General characteristics
- Class & type: LST-542-class tank landing ship
- Displacement: 1,625 long tons (1,651 t) (light); 4,080 long tons (4,145 t) (full (seagoing draft with 1,675 short tons (1,520 t) load); 2,366 long tons (2,404 t) (beaching);
- Length: 328 ft (100 m) oa
- Beam: 50 ft (15 m)
- Draft: Unloaded: 2 ft 4 in (0.71 m) forward; 7 ft 6 in (2.29 m) aft; Full load: 8 ft 3 in (2.51 m) forward; 14 ft 1 in (4.29 m) aft; Landing with 500 short tons (450 t) load: 3 ft 11 in (1.19 m) forward; 9 ft 10 in (3.00 m) aft; Limiting 11 ft 2 in (3.40 m); Maximum navigation 14 ft 1 in (4.29 m);
- Installed power: 2 × 900 hp (670 kW) Electro-Motive Diesel 12-567A diesel engines; 1,800 shp (1,300 kW);
- Propulsion: 1 × Falk main reduction gears; 2 × Propellers;
- Speed: 11.6 kn (21.5 km/h; 13.3 mph)
- Range: 24,000 nmi (44,000 km; 28,000 mi) at 9 kn (17 km/h; 10 mph) while displacing 3,960 long tons (4,024 t)
- Boats & landing craft carried: 2 x LCVPs
- Capacity: 1,600–1,900 short tons (3,200,000–3,800,000 lb; 1,500,000–1,700,000 kg) cargo depending on mission
- Troops: 16 officers, 147 enlisted men
- Complement: 13 officers, 104 enlisted men
- Armament: Varied, ultimate armament; 2 × twin 40 mm (1.57 in) Bofors guns ; 4 × single 40 mm Bofors guns; 12 × 20 mm (0.79 in) Oerlikon cannons;

Service record
- Operations: Consolidation and capture of Southern Philippines; Palawan Island landings (1–2 March 1945); Visayan Island landings (18 March, 29 March–1 April 1945); Mindanao Island landings (17–23 April 1945); Assault and occupation of Okinawa Gunto (12–30 June 1945);
- Awards: China Service Medal; American Campaign Medal; Asiatic–Pacific Campaign Medal; World War II Victory Medal; Navy Occupation Service Medal w/Asia Clasp; Philippine Republic Presidential Unit Citation; Philippine Liberation Medal;

= USS LST-934 =

American tank landing ship

USS LST-934 was an in the United States Navy. Like many of her class, she was not named and is properly referred to by her hull designation.

==Construction==
LST-934 was laid down on 23 June 1944, at Hingham, Massachusetts, by the Bethlehem-Hingham Shipyard; launched on 26 July 1944; and commissioned on 20 August 1944.

==Service history==
During World War II, LST-934 was assigned to the Asiatic-Pacific theater and participated in the Palawan Island landings in March 1945, the Mindanao Island landings in March and April 1945, the Visayan Island landings in April 1945, and the assault and occupation of Okinawa Gunto in June 1945.
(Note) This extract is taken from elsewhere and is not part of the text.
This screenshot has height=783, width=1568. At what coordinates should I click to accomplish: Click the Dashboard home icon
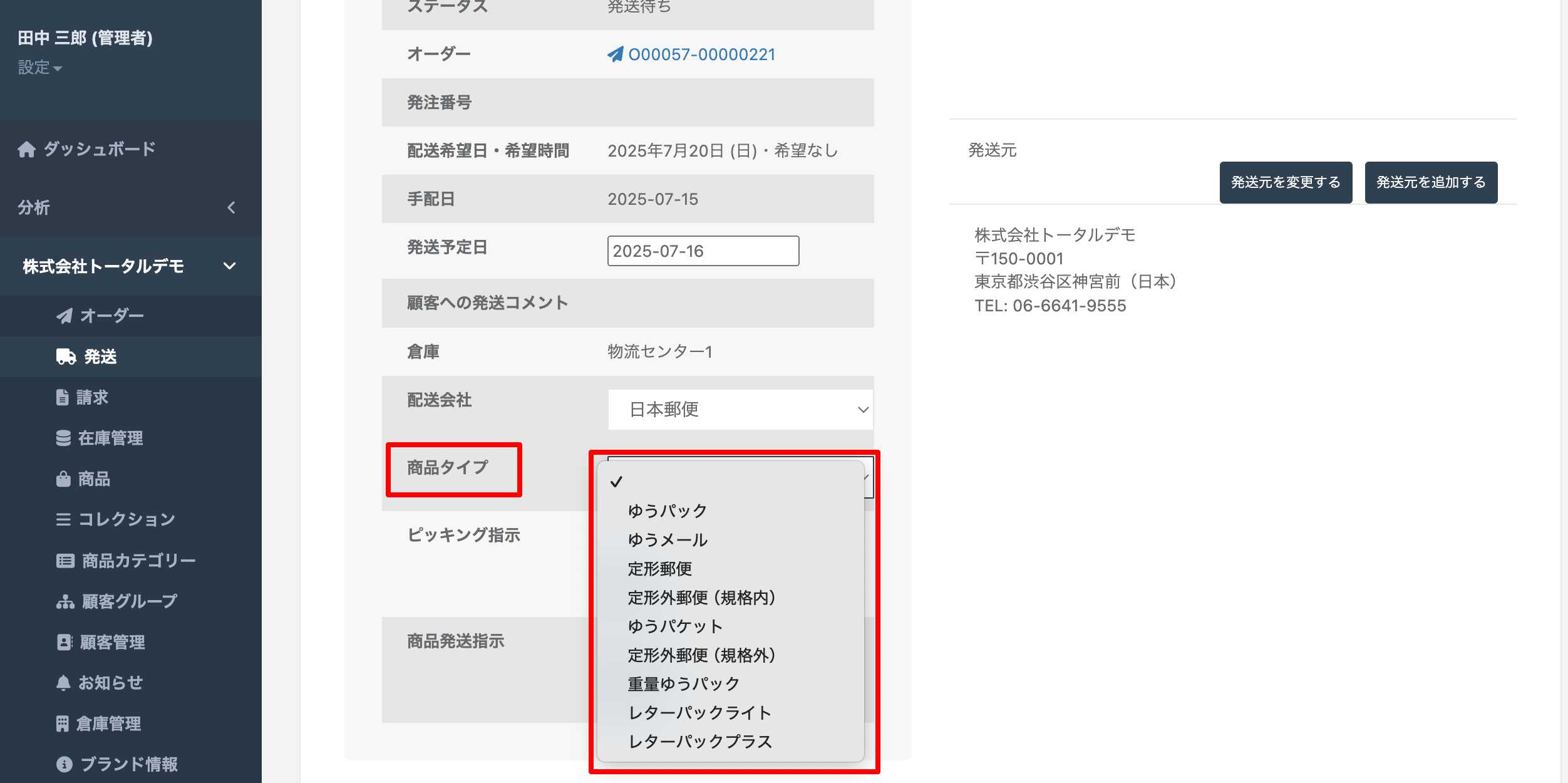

Following the war, LST-934 performed occupation duty in the Far East and saw service in China until early May 1946. She was decommissioned on 13 May 1946, and transferred to the State Department that same day. On 19 June 1946, the ship was struck from the Navy list.

==Awards==
LST-934 earned two battle star for World War II service.